## Documentfragment
==================================================

Hoe het verdwijnen van wilde dieren klimaatverandering in de hand werkt

Beweging is essentieel om te overleven, zeker in een veranderend klimaat. Omdat planten worden verschroeid door hittegolven en worden gehavend door extreme regenval, is hun beste kans om uitsterven te voorkomen, zich te verspreiden naar nieuwe gebieden waar het klimaat nog steeds aan hun behoeften voldoet. Maar deze strategie heeft een groot nadeel: het drijft op dieren in het wild en dieren in het wild verdwijnen over de hele wereld. Dat betekent dat veel planten hun manier van transport verliezen, volgens een nieuwe studie gepubliceerd in het tijdschrift Science, waardoor ze gestrand zijn in gebieden die minder gastvrij worden voor hun soort en een groter risico lopen om uit te sterven.

Waarom is dit belangrijk?

De aanhoudende achteruitgang van dieren in het wild kan ook een angstaanjagende feedbacklus veroorzaken: als sommige boom- en plantensoorten verdwijnen omdat ze niet langer mee kunnen liften op dieren in het wild, kan dat de klimaatverandering verergeren, waardoor het voor zowel planten als dieren moeilijker wordt om te overleven.

==================================================

Opgeslagen items:
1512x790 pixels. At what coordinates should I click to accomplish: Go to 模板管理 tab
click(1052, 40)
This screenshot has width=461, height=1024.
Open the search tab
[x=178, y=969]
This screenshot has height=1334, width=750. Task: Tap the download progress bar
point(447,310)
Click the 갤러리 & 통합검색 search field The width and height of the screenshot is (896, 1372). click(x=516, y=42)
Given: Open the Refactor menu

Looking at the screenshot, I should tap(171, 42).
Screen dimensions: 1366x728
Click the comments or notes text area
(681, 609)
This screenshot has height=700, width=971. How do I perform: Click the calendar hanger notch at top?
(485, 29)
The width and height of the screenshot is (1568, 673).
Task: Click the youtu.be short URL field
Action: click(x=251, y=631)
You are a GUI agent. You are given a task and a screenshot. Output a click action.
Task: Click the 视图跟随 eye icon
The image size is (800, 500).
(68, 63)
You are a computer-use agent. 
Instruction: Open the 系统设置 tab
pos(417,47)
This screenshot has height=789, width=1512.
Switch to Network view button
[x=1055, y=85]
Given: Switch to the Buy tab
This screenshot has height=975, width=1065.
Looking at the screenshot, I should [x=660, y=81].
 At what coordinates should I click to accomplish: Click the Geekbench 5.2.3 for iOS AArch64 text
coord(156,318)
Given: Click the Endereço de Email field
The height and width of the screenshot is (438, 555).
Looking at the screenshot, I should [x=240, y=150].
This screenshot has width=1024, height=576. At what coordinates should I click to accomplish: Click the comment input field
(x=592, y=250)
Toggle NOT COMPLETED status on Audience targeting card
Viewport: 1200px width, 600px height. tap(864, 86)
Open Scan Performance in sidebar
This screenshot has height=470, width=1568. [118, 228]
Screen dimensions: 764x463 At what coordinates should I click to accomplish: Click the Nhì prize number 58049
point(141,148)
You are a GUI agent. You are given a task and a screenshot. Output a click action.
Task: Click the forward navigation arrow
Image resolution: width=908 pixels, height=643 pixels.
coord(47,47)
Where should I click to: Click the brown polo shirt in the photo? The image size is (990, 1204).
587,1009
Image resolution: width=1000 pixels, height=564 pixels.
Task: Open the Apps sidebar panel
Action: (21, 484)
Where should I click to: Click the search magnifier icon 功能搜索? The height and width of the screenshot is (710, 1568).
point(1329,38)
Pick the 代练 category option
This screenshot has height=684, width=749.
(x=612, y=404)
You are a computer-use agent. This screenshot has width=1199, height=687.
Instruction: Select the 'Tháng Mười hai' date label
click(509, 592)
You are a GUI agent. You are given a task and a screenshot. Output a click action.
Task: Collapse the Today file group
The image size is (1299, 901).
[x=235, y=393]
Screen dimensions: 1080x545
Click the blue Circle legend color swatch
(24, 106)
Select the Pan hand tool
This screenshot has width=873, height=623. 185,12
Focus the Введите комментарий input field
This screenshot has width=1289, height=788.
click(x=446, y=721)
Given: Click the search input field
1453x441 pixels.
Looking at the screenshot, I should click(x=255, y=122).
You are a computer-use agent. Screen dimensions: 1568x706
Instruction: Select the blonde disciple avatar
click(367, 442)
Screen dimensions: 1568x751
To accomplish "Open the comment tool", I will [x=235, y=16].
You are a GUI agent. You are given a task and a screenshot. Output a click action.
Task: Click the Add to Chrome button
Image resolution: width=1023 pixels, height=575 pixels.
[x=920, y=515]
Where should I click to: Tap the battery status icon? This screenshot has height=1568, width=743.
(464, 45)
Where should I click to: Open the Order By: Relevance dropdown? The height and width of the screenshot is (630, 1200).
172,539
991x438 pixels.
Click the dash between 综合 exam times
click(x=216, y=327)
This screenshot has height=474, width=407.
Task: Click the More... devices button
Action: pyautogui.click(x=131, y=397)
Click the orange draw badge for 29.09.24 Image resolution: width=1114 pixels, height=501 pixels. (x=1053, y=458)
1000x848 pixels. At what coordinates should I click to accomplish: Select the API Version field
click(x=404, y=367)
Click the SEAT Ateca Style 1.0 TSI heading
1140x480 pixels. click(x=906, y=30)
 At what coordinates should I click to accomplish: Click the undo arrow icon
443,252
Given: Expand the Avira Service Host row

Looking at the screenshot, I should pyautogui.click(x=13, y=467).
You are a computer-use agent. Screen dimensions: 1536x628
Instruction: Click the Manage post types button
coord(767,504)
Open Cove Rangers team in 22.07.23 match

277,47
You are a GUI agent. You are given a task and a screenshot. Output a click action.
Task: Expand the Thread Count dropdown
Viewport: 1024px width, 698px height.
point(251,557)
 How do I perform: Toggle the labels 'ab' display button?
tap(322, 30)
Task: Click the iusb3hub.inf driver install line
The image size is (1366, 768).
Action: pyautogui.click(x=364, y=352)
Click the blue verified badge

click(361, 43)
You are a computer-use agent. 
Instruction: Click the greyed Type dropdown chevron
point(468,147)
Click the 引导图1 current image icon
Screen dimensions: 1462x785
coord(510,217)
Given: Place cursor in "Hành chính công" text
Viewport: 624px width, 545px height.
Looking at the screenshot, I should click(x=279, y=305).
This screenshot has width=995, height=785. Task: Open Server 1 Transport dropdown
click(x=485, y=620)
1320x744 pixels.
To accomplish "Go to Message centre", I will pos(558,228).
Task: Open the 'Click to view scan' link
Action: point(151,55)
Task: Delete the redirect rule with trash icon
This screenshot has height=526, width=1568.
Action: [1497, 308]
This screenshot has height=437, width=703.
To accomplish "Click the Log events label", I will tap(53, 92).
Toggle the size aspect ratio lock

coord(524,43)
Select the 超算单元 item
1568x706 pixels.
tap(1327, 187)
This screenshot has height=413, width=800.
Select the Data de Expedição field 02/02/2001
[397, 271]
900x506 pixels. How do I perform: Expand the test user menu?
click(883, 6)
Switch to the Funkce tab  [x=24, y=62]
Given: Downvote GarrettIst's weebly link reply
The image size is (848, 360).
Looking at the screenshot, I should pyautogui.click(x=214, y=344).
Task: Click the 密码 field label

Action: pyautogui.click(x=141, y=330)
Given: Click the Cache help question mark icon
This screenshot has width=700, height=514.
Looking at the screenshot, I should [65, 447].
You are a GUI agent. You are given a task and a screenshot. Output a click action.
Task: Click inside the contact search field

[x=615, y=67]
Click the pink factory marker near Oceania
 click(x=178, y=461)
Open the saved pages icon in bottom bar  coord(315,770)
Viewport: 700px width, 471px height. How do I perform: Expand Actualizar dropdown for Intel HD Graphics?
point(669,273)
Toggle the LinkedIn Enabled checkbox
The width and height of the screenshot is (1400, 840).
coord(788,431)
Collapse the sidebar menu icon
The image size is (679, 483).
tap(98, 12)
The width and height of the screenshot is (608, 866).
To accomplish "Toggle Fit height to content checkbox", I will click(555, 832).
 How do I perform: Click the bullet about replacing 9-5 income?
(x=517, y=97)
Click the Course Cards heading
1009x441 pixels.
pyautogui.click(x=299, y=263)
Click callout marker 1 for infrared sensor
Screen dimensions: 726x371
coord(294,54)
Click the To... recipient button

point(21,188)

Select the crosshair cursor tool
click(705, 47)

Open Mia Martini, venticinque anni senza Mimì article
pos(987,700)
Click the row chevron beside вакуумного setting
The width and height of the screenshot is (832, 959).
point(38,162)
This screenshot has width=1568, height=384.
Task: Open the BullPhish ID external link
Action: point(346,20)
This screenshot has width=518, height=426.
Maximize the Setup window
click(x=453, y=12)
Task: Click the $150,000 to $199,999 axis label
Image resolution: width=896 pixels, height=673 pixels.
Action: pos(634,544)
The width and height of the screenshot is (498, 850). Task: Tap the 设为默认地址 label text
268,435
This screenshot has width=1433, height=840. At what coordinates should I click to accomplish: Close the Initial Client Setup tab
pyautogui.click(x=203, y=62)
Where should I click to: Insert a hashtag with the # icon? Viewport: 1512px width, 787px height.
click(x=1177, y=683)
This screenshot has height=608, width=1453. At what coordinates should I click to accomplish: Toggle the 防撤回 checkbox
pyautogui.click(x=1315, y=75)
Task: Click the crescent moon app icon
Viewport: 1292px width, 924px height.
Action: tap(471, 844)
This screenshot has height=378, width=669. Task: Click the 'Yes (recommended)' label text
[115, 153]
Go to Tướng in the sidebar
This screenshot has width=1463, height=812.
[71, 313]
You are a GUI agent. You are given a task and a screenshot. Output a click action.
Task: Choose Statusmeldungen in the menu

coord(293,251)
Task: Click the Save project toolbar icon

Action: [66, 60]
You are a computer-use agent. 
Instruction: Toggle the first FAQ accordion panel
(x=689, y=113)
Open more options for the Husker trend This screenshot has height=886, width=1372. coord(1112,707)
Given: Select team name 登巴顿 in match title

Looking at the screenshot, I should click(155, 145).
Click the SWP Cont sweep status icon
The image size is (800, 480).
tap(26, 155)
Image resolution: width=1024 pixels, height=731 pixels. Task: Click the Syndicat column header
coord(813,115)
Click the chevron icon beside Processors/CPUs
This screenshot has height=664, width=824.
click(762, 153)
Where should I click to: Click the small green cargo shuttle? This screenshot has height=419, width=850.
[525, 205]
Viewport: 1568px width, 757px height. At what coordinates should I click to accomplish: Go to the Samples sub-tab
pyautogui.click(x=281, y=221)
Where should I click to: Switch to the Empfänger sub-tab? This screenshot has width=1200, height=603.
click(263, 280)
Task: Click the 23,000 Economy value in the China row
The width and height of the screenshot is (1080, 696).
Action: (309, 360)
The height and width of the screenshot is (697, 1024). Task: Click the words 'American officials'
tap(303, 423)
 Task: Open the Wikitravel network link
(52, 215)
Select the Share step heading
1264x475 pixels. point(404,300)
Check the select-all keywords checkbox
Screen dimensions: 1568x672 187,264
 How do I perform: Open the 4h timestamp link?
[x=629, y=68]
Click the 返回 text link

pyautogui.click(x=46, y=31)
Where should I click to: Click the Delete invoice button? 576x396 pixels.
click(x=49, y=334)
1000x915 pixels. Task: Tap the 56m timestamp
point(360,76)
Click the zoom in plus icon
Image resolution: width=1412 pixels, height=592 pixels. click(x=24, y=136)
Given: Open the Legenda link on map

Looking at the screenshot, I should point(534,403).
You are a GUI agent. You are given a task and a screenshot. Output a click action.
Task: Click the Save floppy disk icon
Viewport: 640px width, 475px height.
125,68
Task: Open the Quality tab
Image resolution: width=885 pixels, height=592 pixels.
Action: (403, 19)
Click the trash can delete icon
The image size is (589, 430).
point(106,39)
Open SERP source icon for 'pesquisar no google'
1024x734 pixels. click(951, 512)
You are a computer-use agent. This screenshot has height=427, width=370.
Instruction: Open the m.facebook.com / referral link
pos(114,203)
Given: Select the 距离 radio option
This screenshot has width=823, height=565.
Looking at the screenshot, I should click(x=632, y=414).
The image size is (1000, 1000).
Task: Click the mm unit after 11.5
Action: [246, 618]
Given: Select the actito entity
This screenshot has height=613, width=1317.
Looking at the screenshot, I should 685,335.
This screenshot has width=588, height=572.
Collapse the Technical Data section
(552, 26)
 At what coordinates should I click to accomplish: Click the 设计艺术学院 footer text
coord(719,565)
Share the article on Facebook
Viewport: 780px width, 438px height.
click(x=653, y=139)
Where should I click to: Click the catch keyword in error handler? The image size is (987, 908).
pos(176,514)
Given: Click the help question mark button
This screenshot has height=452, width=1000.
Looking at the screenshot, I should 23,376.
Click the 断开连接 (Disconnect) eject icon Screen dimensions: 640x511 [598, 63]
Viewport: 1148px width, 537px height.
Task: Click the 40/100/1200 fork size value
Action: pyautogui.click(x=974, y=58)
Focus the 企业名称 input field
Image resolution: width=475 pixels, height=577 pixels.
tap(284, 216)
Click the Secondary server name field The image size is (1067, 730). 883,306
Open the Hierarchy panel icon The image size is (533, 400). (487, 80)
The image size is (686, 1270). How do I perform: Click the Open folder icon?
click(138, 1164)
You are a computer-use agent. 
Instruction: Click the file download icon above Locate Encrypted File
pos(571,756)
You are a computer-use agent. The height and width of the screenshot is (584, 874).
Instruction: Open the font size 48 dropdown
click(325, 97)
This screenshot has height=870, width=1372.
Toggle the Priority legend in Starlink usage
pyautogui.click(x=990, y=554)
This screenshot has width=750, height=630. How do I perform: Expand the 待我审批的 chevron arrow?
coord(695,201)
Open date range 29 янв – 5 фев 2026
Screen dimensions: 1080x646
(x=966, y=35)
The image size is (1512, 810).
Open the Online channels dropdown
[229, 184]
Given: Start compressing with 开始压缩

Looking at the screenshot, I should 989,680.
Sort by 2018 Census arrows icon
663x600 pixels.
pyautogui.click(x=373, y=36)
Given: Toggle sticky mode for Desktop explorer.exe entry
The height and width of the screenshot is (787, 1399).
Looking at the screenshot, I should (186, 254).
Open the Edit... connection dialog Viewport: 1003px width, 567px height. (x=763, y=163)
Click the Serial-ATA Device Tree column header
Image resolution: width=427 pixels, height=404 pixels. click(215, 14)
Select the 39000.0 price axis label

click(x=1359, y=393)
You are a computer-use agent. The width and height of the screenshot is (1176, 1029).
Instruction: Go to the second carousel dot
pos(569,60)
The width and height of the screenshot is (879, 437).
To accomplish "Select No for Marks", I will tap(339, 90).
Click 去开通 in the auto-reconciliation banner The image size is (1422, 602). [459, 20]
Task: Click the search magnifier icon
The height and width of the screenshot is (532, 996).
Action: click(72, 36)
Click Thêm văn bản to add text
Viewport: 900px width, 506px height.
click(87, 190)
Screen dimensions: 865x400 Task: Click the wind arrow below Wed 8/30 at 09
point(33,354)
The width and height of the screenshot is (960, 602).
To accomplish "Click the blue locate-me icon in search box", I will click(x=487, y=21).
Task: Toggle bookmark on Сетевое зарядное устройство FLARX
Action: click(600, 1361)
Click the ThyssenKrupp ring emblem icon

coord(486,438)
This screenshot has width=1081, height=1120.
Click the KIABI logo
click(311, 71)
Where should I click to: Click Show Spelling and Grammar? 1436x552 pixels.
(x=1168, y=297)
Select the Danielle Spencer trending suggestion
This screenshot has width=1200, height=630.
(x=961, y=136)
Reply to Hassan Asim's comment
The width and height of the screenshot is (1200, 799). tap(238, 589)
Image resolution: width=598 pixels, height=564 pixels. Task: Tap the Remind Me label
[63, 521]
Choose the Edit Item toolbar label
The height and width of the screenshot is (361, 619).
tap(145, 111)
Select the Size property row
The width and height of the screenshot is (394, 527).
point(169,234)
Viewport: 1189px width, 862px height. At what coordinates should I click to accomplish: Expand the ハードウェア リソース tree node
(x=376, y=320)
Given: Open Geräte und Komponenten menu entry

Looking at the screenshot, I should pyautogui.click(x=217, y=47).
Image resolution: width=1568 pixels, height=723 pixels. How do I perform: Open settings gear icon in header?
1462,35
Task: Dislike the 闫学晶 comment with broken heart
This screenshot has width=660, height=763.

==================================================

## Uit te voeren
A – In welk tijdschrift is volgens het artikel over verdwijnende wilde dieren de nieuwe studie gepubliceerd?
B – Schrijf uit het artikel over verdwijnende wilde dieren letterlijk het stuk over dat begint bij de woorden met "Beweging is essentieel" en eindigt met "is dit belangrijk?".
C – Schrijf het artikel over verdwijnende wilde dieren alsjeblieft verder vanaf het punt waar het ophoudt.

## Resultaten
A – In het tijdschrift Science.

B –
Beweging is essentieel om te overleven, zeker in een veranderend klimaat. Omdat planten worden verschroeid door hittegolven en worden gehavend door extreme regenval, is hun beste kans om uitsterven te voorkomen, zich te verspreiden naar nieuwe gebieden waar het klimaat nog steeds aan hun behoeften voldoet. Maar deze strategie heeft een groot nadeel: het drijft op dieren in het wild en dieren in het wild verdwijnen over de hele wereld. Dat betekent dat veel planten hun manier van transport verliezen, volgens een nieuwe studie gepubliceerd in het tijdschrift Science, waardoor ze gestrand zijn in gebieden die minder gastvrij worden voor hun soort en een groter risico lopen om uit te sterven.

Waarom is dit belangrijk?

C –
Volgens het Wereld Natuur Fonds is de afgelopen 50 jaar de populatie zoogdieren, vogels, amfibieën, reptielen en vissen met gemiddeld zo’n 68 procent afgenomen. De mens heeft geholpen bij het uitroeien van meer dan de helft van alle middelgrote en grote zoogdieren in Midden- en Zuid-Amerika.

Elk dier dat we verliezen, stuurt op onvoorspelbare en diepgaande manieren rimpelingen door zijn ecosysteem. Planten en dieren hebben vaak miljoenen jaren oude fijn afgestemde geëvolueerde relaties met hun medeschepselen. Of het nu gaat om fruitminnende olifanten (de Afrikaanse savanneolifant is in staat zaden te dumpen via zijn uitwerpselen tot 65 kilometer, waardoor ze de meest indrukwekkende zaadtransporteurs in het dierenrijk zijn) of vogels en bijen die stuifmeel tussen bloemen doorgeven.

Steeds moeilijker voor planten om te overleven

Het nieuwe onderzoek, gebaseerd op duizenden studies van vogels en zoogdieren en op geavanceerde computermodellering, helpt de impact van die verliezen te schetsen. De auteurs ontdekten dat veel planten hun zaden absoluut niet meer kunnen verspreiden zoals vroeger. Het probleem is het ergst buiten de tropen.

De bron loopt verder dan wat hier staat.